* _Task description_
Using the material below, work out how many lines contain "height". Only the number is wanted.

* _Dataset content_
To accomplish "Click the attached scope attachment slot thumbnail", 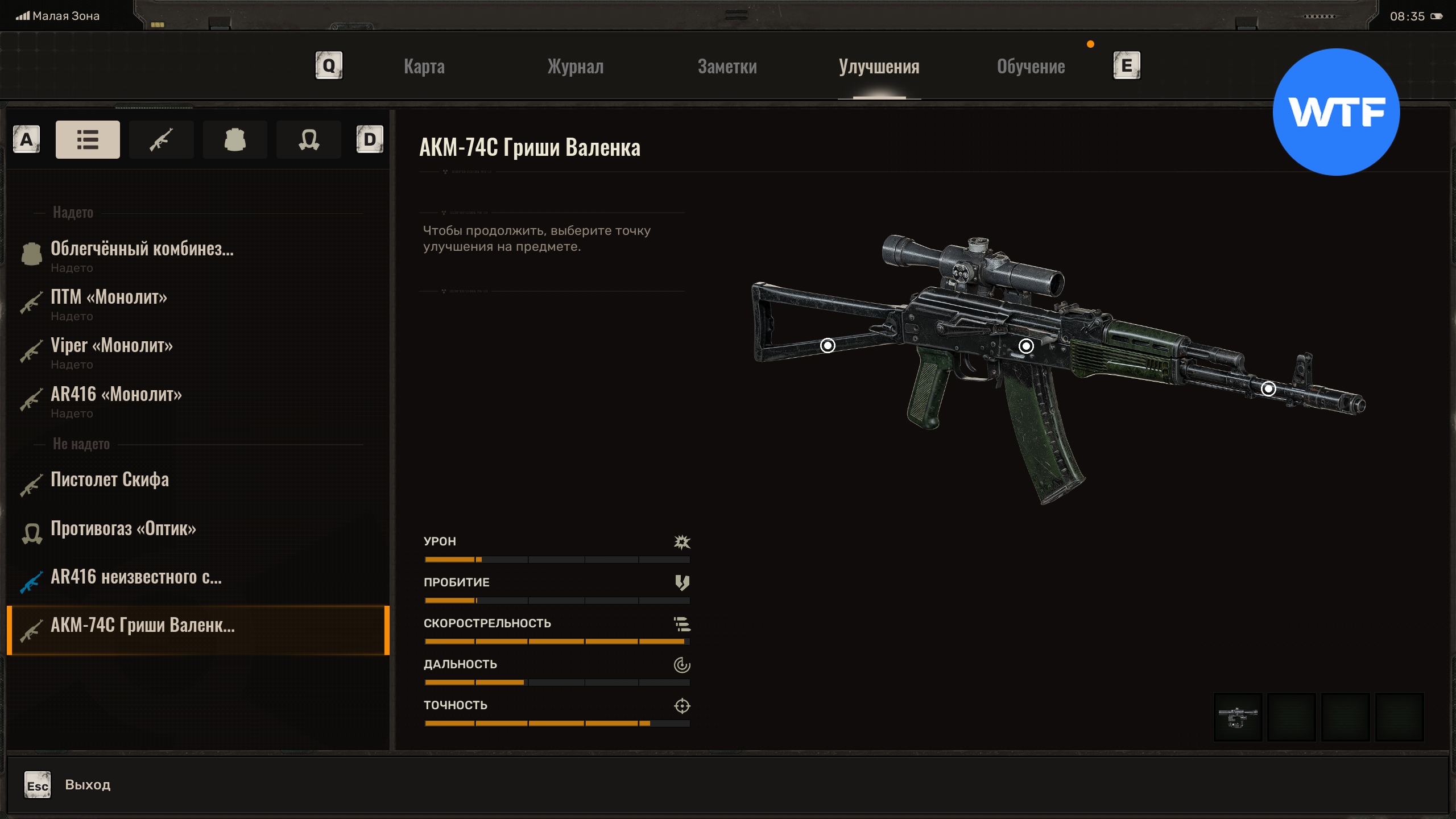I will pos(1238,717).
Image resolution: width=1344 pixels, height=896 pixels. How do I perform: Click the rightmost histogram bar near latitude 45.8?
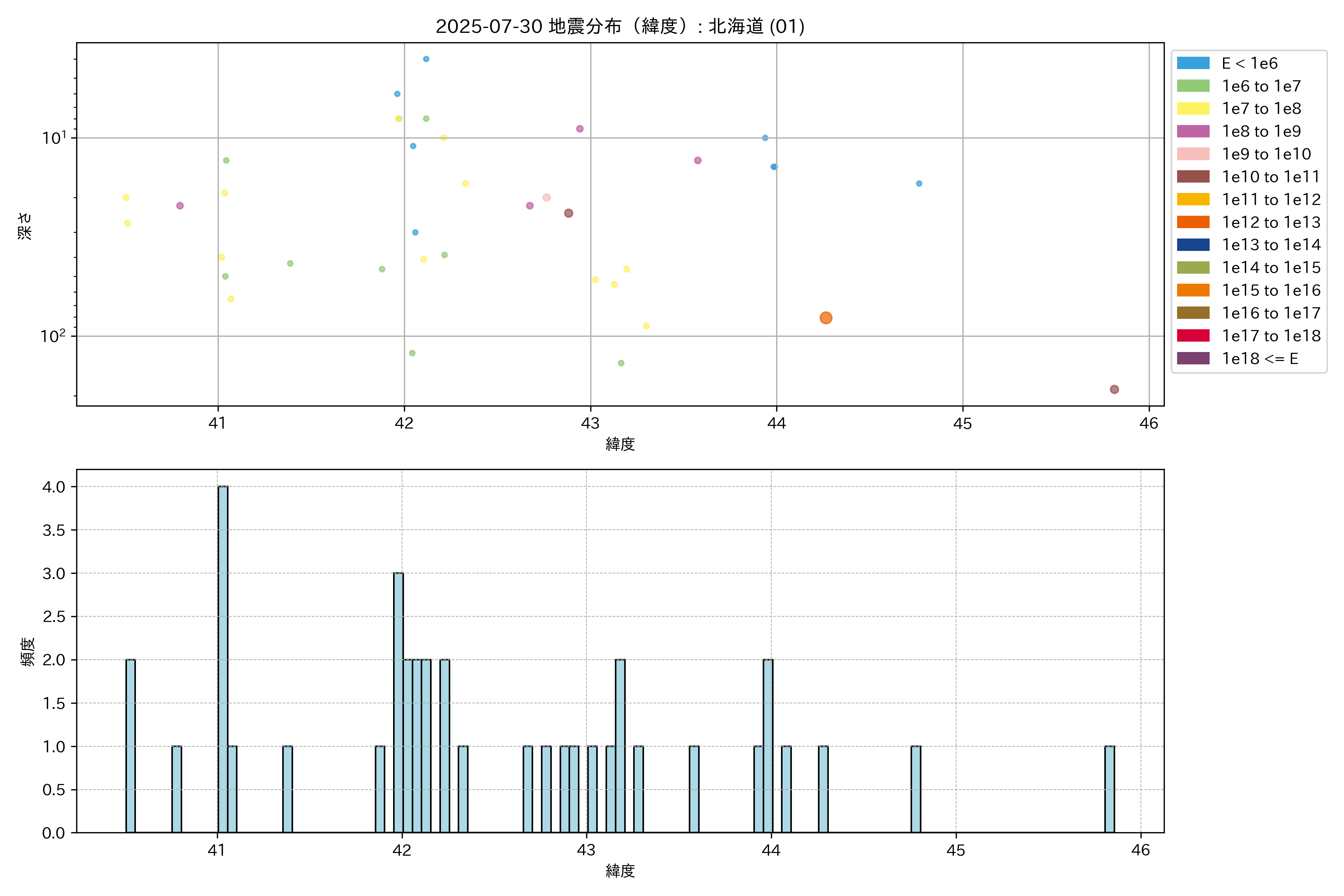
...
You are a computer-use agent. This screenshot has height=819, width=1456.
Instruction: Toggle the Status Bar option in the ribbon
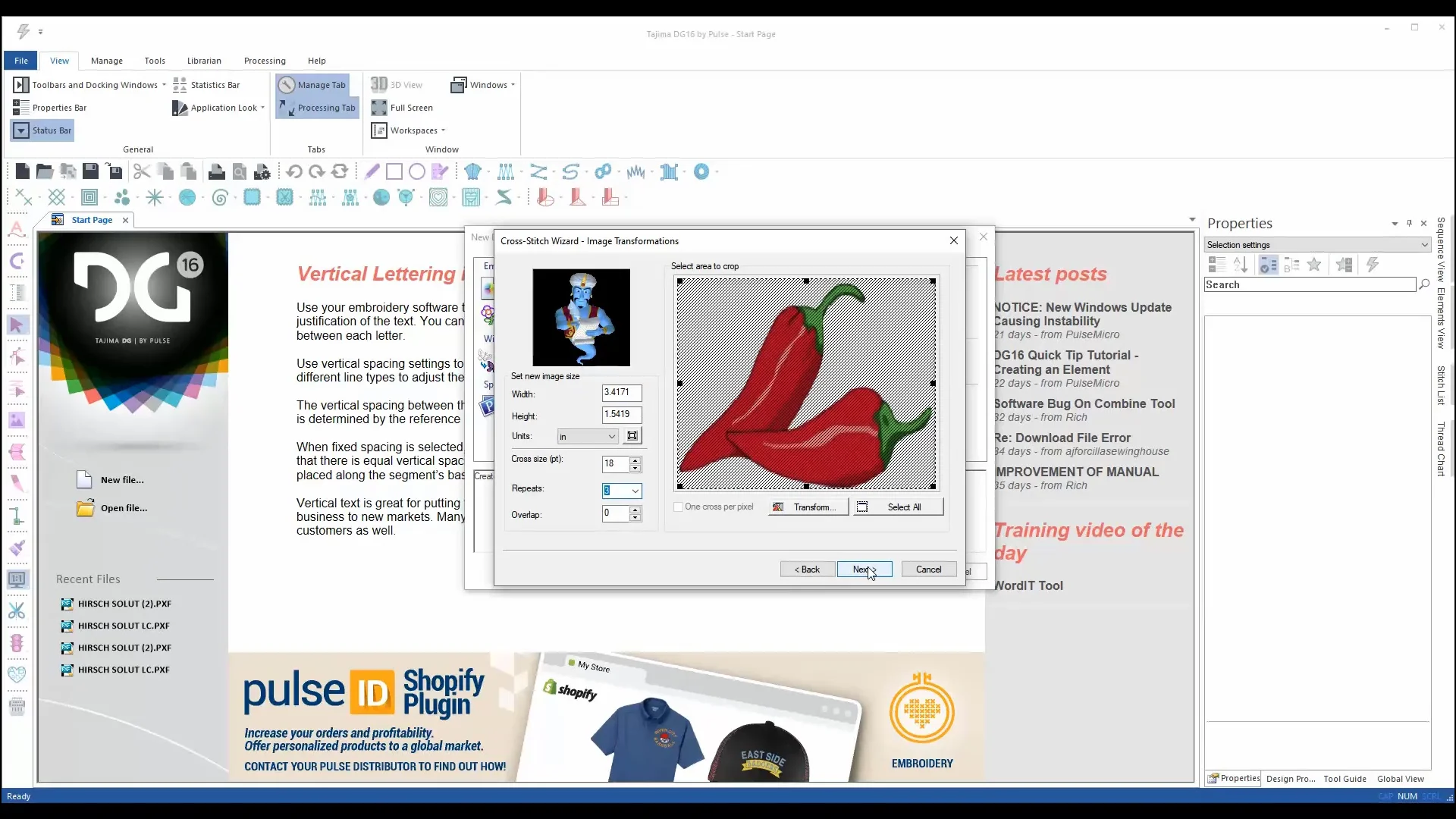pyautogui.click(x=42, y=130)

* _Written response_
2